Ser Apóstolo de Jesus Cristo é sinal primordial da intervenção divina na vida de Paulo. Quase todas as cartas do "corpo paulino" trazem no início a auto-apresentação do Apóstolo. "Paulo, Apóstolo de Cristo Jesus pela vontade de Deus" (Rm 1,1) ou com pequena variação de palavras ou nomes de companheiros dele como remetentes junto com ele.

Existem diversas opiniões sobre o que aconteceu com Paulo, desde a sua chegada a Roma até a sua morte como mártir naquela cidade . A última viagem de Paulo se inicia com a decisão de ir a Jerusalém (At. 21,17) para levar algumas ofertas à comunidade. Após ser preso, Paulo é deportado para Roma onde, segundo a tradição, algumas semanas mais tarde, sofreu a pena reservada a um cidadão romano - a decaptação pela espada.

A missão e o anúncio
A consciência da missão faz de Paulo um itinerante. Ele realiza verdadeiros empreendimentos em suas viagens, enfrentando perigos para pregar o Evangelho - anunciar o Crucificado. Os Atos dos Apóstolos descrevem três grandes viagens (At 13-14; 15,36-18; 18,18-20,38), mas ele mesmo fala de muitas: "Fiz muitas viagens. Sofri perigos nos rios, perigos por parte dos ladrões, perigos na cidade, perigos no deserto, perigos no mar. Três vezes naufraguei. Passei um dia e uma noite em alto-mar". (II Cor 11,25-26).

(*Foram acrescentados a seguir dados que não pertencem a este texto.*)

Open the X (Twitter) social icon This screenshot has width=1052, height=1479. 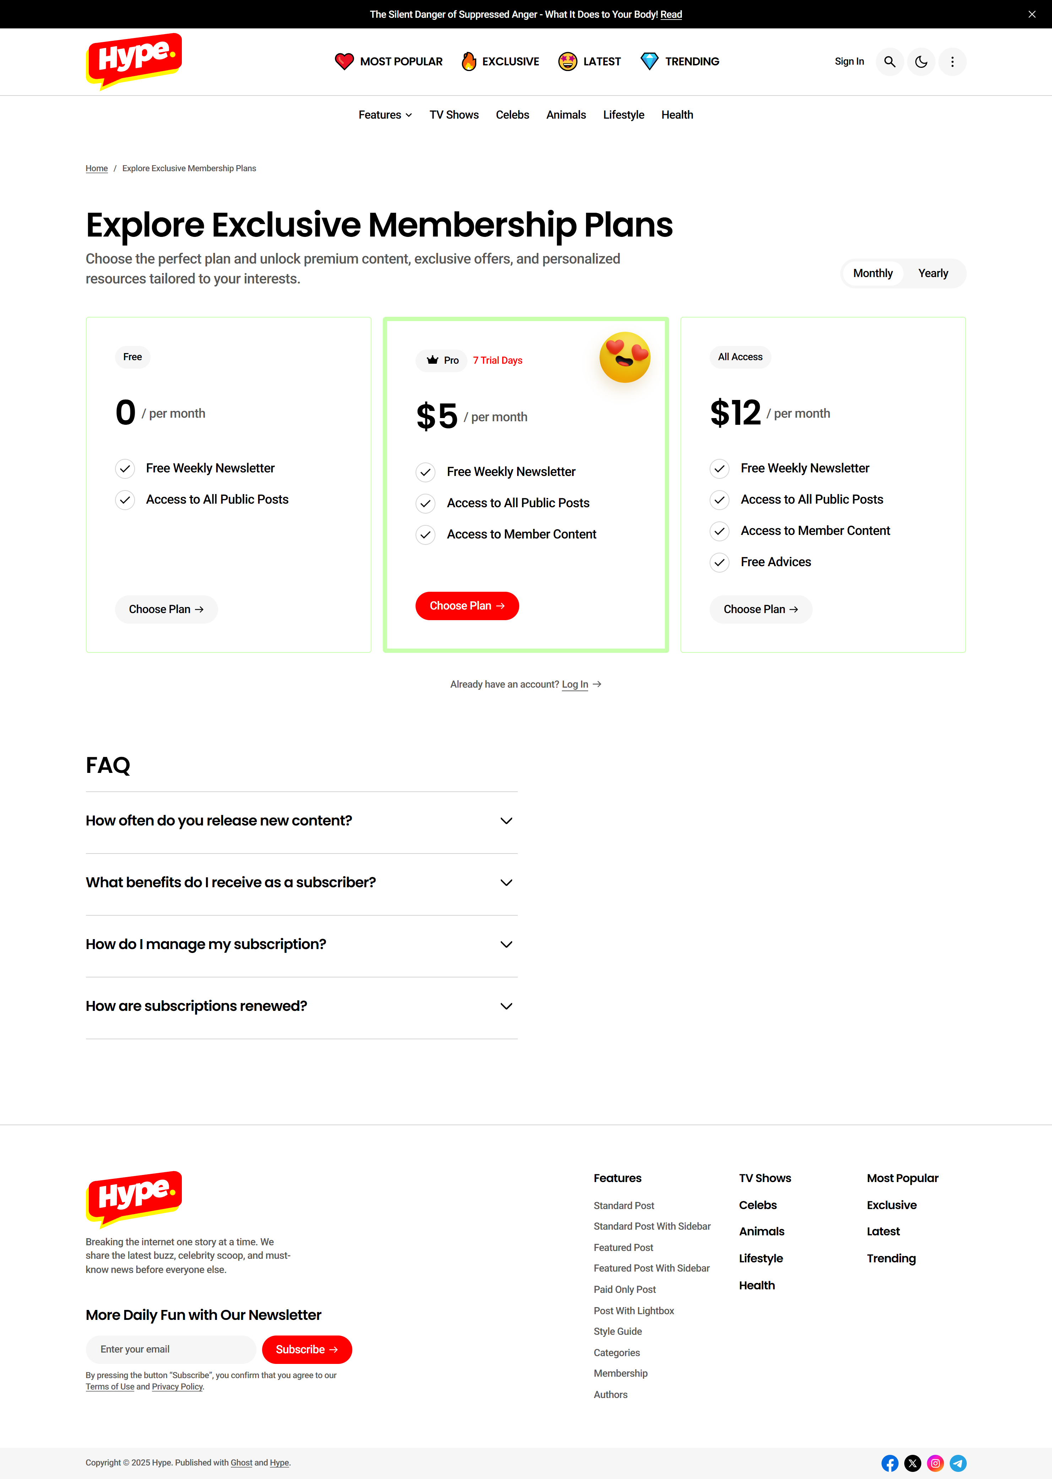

O núcleo da mensagem de Paulo é o querigma cristão, o anúncio da morte e da ressurreição de Jesus. O evangelho anunciado por Paulo é muito mais que uma comunicação verbal de doutrinas ou normas, e se fundamenta no anúncio da morte escandalosa de Jesus na cruz e na sua ressurreição como manifestação do poder de Deus.

*Michael Mutinda, é missionário da Consolata no ano de serviço em Salvador, BA.